DOCUMENT EXTRACT:
start

The following files are required to run each TLT model with Deepstream:

ds_tlt.c: The application main file
nvdsinfer_custombboxparser_tlt: A custom parser function on infernece end nodes
Models: TLT models from NGC
Model configuration files: The Deepstream Inference configuration file

Sample Application¶

We have provided several reference applications on GitHub.

Reference app for YOLOv3/YOLOv4, FasterRCNN, SSD/DSSD, RetinaNet, MaskRCNN, UNet - DeepStream TLT reference app

Reference app for License plate detection and Recognition - DeepStream LPR app

Pre-trained models - License Plate Detection (LPDNet) and Recognition (LPRNet)¶

The following steps outline how to run the License Plate Detection and Recognition application: DeepStream LPR app

Download the Repository¶

git clone https://github.com/NVIDIA-AI-IOT/deepstream_lpr_app.git

Download the Models¶

cd deepstream_lpr_app

mkdir -p ./models/tlt_pretrained_models/trafficcamnet
cd ./models/tlt_pretrained_models/trafficcamnet
wget https://api.ngc.nvidia.com/v2/models/nvidia/tlt_trafficcamnet/versions/pruned_v1.0/files/trafficnet_int8.txt
wget https://api.ngc.nvidia.com/v2/models/nvidia/tlt_trafficcamnet/versions/pruned_v1.0/files/resnet18_trafficcamnet_pruned.etlt
cd -

mkdir -p ./models/LP/LPD
cd ./models/LP/LPD
wget https://api.ngc.nvidia.com/v2/models/nvidia/tlt_lpdnet/versions/pruned_v1.0/files/usa_pruned.etlt
wget https://api.ngc.nvidia.com/v2/models/nvidia/tlt_lpdnet/versions/pruned_v1.0/files/usa_lpd_cal.bin
wget https://api.ngc.nvidia.com/v2/models/nvidia/tlt_lpdnet/versions/pruned_v1.0/files/usa_lpd_label.txt
cd -

mkdir -p ./models/LP/LPR
cd ./models/LP/LPR
wget https://api.ngc.nvidia.com/v2/models/nvidia/tlt_lprnet/versions/deployable_v1.0/files/us_lprnet_baseline18_deployable.etlt
touch labels_us.txt
cd -

Convert the Models to TRT Engine¶

See the TLT Converter section.

end

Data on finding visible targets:
start

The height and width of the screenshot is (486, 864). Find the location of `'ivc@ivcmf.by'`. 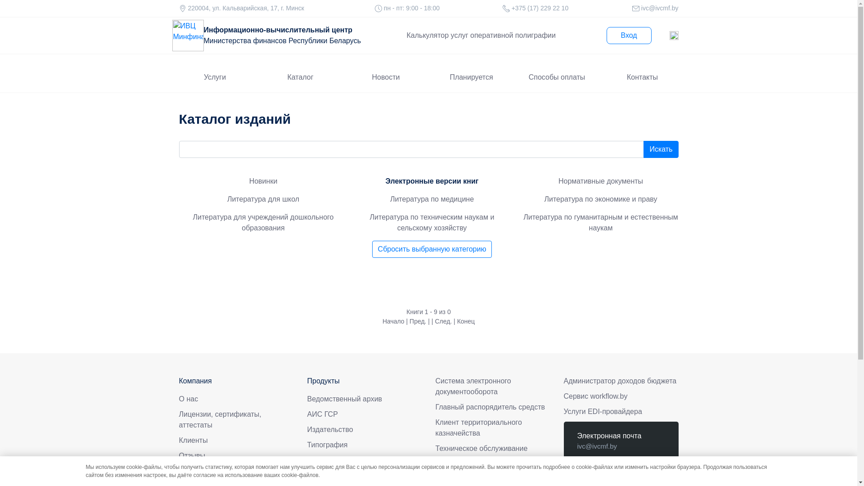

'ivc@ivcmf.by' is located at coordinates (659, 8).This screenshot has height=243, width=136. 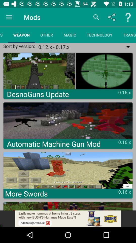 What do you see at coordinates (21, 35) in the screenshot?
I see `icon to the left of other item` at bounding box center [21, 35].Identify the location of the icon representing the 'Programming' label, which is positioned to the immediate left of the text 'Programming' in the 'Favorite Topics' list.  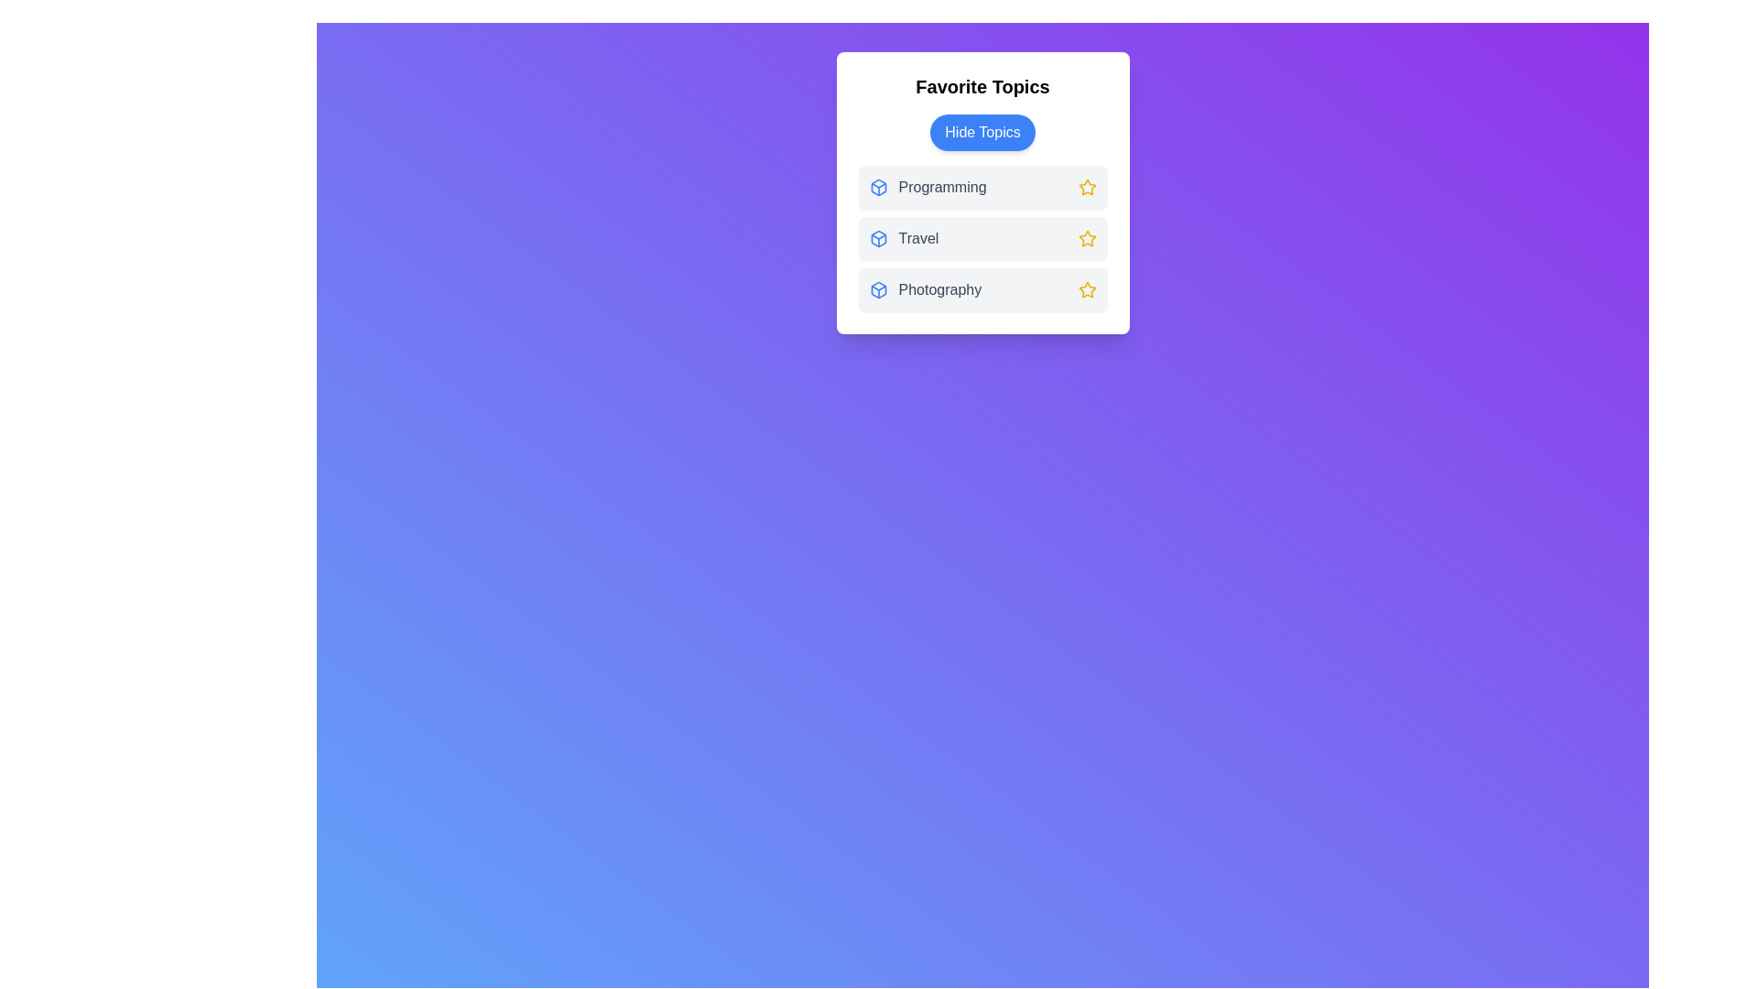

end
start

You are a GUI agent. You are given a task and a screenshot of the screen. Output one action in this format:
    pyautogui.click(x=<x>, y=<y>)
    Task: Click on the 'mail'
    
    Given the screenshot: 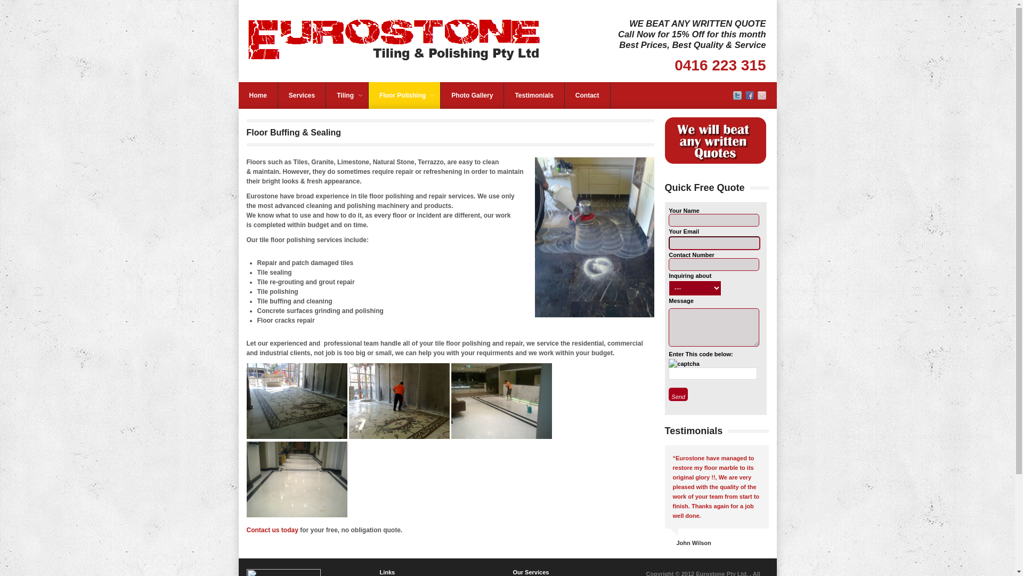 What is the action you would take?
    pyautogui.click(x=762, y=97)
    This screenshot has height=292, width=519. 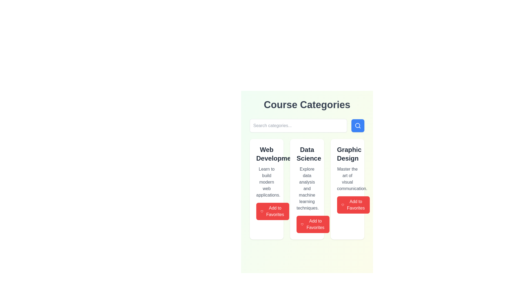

end

REQUIRED WORK:
Answer these questions about the text on running TLT models with DeepStream:
(a) Which file is described as the application main file?
(b) Which file is created with the touch command in the LPR model folder?
(c) Which section does the text point to for converting the models to a TRT engine?
The lines are not needed for this.

THE RESPONSE:
(a) ds_tlt.c
(b) labels_us.txt
(c) The TLT Converter section